As palavras de Marta eram duras. Como eu não me afeiçoaria a eles se passaria todos os dias em sua companhia? Quem consegue não se afeiçoar a uma criança? Eu tentaria manter as palavras dela em mente, mas sabia que eu precisaria achar um meio termo, pois não seria um ser humano desprovido de emoções e sentimentos. Aquela não era minha natureza. Quanto a ficar invisível aos olhos do patrão... Eu seguiria aquela regra à risca. Se tinha uma coisa que eu daria meu melhor para fazer era nunca estar na presença dele.
Marta seguiu me explicando sobre todas as regras e exigências que eu precisaria seguir para que o trabalho fosse executado com excelência. O que me chamou atenção foram os sete mandamentos. Aquilo seria pitoresco se não fosse tão i****a.
1 - As crianças não podem assistir desenhos infantis na tv — apenas documentários instrutivos;
2 - As crianças deveriam seguir à risca uma dieta low carb;
3 - Jamais poderiam ultrapassar o toque de recolher e não poderiam dormir além do horário estipulado de nove horas por noite;
4 - Momentos de lazer só deveriam ser aproveitados com atividades que aprimorassem o intelecto;
5 - Estritamente obrigatória a prática de exercícios todos os dias
6 - Usar o inglês nos dias ímpares, português nos dias pares e espanhol aos fins de semana;
7 - Nenhum tipo de travessura ou atitudes vergonhosas, principalmente perto de outros.

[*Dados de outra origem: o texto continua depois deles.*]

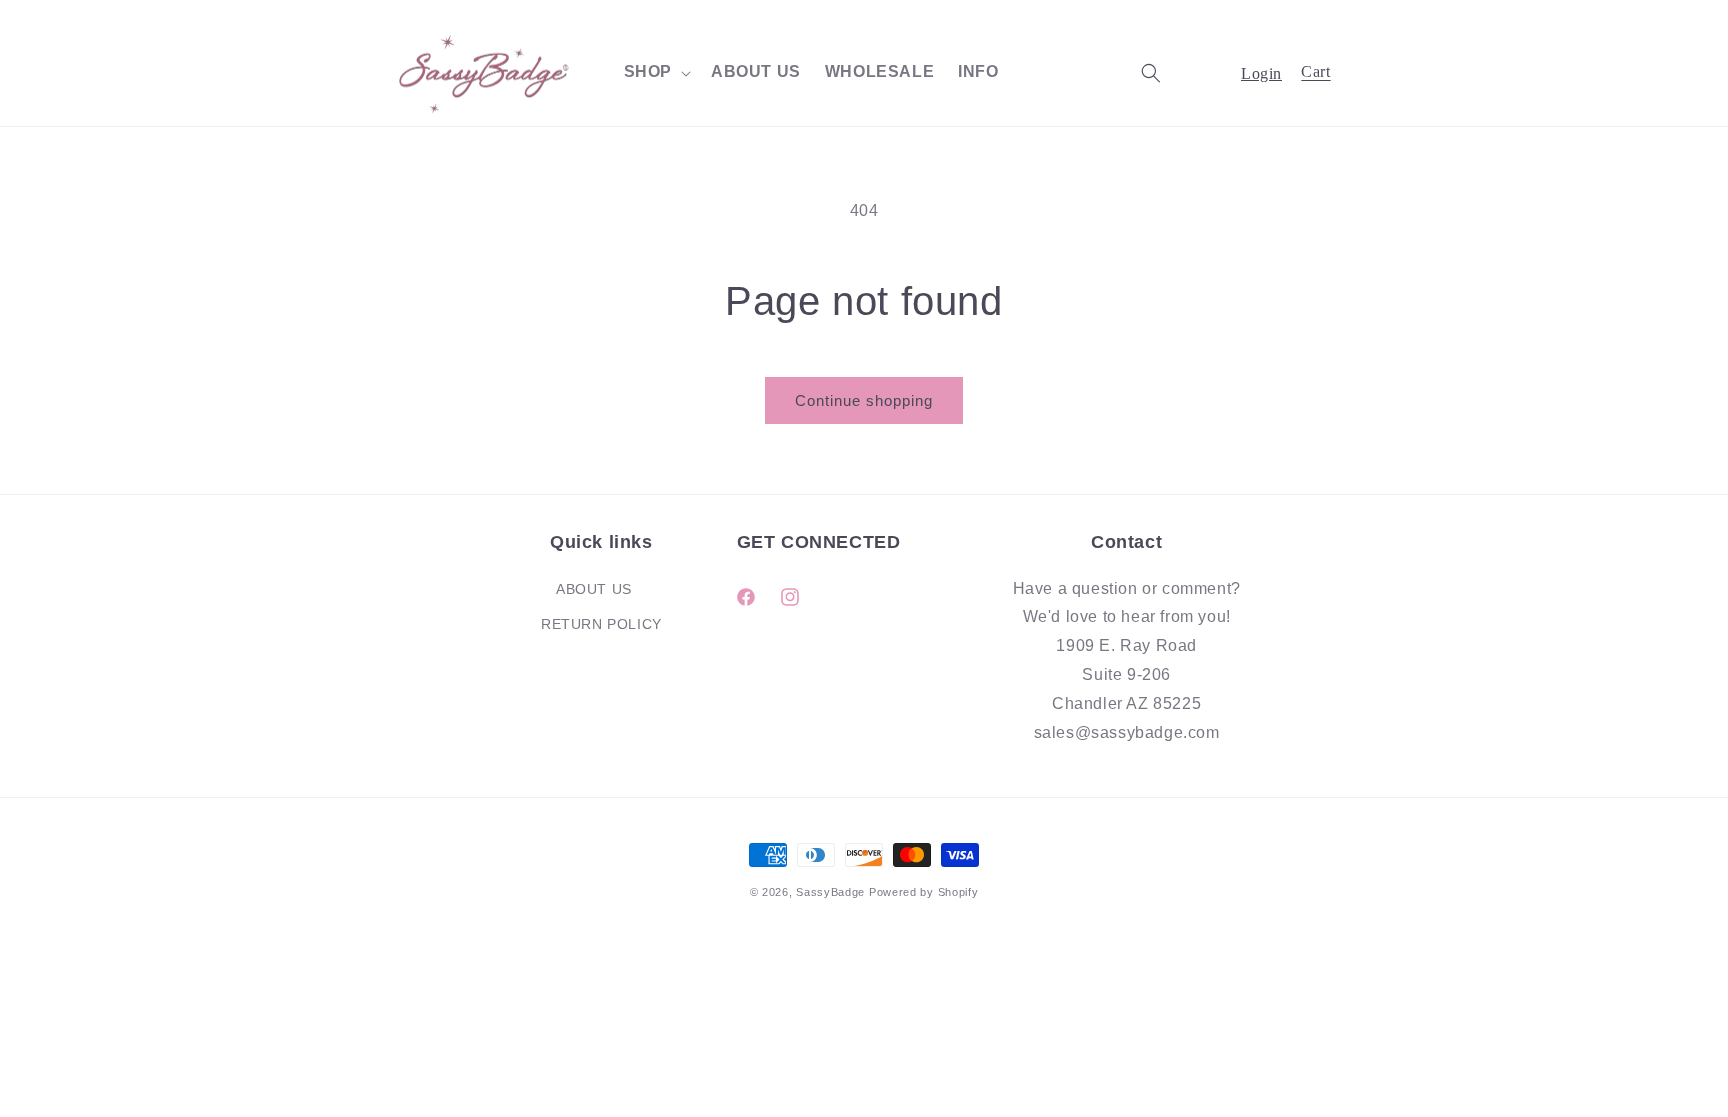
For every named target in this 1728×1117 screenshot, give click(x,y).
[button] (655, 72)
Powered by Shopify (924, 892)
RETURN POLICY (601, 624)
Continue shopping (864, 400)
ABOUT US (594, 589)
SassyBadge (830, 892)
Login (1261, 73)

Aquelas regras eram tão absurdas, que eu quase rasguei a página e joguei no vaso sanitário. Até as regras da música da Dua Lipa era mais bem elaborada e fazia mais sentido do que aquilo ali. Franco Mattioli exigia que os filhos de cinco anos fossem robôs programados para se comportarem como dois enfeites, os quais seriam usados nos momentos mais propícios. Todo aquele material era repugnante e demonstrava falta de afeto e de um coração, pois nenhum pai que amasse os filhos condenaria os pobrezinhos a uma vida tão vazia e triste. Eu daria o meu melhor para fazer com que Lucca e Nico conhecessem a alegria e o afeto. Eu os ensinaria a serem felizes.